0
votes

we have a bit of a problem. We've builded a GWT application on top of our two Alfresco instances. The application should work like this:

  • User search a document
  • Our web app spam two same queries against two repositories, wait for both results and expose a merged resultset.

This is true in case the search is for a specific documento (number id for example) or 10, 20, 50 documents (we don't know when this begins to act strange).

If the query is a consistent one (like all documents from last month, there should be about 30-60k/month) obviously the limit of cmis query (500) stops before. BUT, if the user hits "search" the first time, after a while, the resultset is composed of 2 documents. And if the users hits "search" right after that again, with the same query, the resultset is exposed almost immediately and there are 500 documents listed.
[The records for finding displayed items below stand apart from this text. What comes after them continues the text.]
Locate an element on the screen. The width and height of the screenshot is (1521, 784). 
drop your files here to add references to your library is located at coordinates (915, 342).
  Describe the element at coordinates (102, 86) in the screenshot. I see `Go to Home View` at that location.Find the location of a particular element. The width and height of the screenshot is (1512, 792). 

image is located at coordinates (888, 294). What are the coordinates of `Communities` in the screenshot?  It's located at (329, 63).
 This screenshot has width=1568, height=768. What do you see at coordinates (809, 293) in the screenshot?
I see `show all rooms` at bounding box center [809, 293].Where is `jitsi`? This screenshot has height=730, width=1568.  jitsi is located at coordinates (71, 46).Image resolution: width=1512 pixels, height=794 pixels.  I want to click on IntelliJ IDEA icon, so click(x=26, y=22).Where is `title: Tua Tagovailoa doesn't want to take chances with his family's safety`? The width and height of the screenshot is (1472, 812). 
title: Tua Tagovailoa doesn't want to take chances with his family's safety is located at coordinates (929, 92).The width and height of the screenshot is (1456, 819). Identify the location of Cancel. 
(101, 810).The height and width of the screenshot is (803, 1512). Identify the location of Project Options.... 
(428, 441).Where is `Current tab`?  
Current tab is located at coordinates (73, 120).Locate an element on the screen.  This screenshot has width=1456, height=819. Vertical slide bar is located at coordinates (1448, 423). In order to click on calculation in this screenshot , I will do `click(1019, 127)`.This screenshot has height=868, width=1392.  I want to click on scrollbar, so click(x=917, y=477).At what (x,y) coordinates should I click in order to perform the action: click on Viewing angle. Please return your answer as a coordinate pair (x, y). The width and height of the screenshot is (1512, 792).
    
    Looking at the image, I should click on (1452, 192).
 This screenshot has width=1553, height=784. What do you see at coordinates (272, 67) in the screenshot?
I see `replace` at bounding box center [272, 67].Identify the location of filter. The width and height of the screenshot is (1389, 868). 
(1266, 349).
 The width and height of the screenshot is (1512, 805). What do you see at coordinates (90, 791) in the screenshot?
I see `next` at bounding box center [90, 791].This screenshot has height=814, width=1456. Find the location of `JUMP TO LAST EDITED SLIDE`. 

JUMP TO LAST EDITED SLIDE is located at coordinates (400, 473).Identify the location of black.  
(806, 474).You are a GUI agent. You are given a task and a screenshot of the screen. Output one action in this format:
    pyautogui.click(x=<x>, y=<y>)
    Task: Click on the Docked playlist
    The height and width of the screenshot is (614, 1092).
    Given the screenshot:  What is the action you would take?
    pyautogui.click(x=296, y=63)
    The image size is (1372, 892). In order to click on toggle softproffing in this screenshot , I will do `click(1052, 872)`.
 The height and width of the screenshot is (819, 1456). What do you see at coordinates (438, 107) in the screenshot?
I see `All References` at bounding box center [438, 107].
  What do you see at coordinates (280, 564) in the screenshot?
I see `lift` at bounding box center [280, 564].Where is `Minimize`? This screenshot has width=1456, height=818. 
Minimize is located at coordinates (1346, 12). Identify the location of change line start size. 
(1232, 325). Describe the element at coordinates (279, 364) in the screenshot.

What the heck is wrong? Does CMIS caches results in some way? How do big CMIS queries work? Thanks A.

3
did you try to add a orderBy clause? - alfrescian
yes, even in that case it happens anyway. - Teqnology
Are you using Apache Chemistry in your GWT app? Which Alfresco version? - alfrescian
Yes, we're using Apache Chemistry and Alfresco 3.4.7 Enterprise, both. We can't make the upgrade because we don't have Alfresco 4 license. - Teqnology

3 Answers

2
votes

As you mentioned you're using Apache Chemistry. Chemistry has a clientside caching mechanism: http://chemistry.apache.org/java/how-to/how-to-tune-perfomance.html

2
votes

I suspect this is not CMIS related at all but is instead due to the Alfresco Lucene "max permission check" problem. At a high-level, there is a config setting for the maximum number of permission checks that Alfresco will do against a search result set. There is also a limit to the total amount of time it will spend performing such checks. These limits are configured in the repository properties file as:

# The maximum time spent pruning results

system.acl.maxPermissionCheckTimeMillis=10000

# The maximum number of results to perform permission checks against

system.acl.maxPermissionChecks=1000 

The first time you run a search the server begins performing these checks and hits the limit. It then returns the search results it was able to filter. Now the permission cache is populated so the next time you run the search the results come back much faster and the result set is larger.

Searches in Alfresco are non-deterministic--you cannot guarantee that, for large result sets, you will get back the exact same result set every time, regardless of how big you make those settings.

If you are able to upgrade at some point you may find that configuring Alfresco to use Solr rather than Lucene could help alleviate this, but I'm not 100% sure it will.

0
votes

To disable security checks replace public SearchService with searchService. Public services have enforced security so with searchService you can avoid security checking.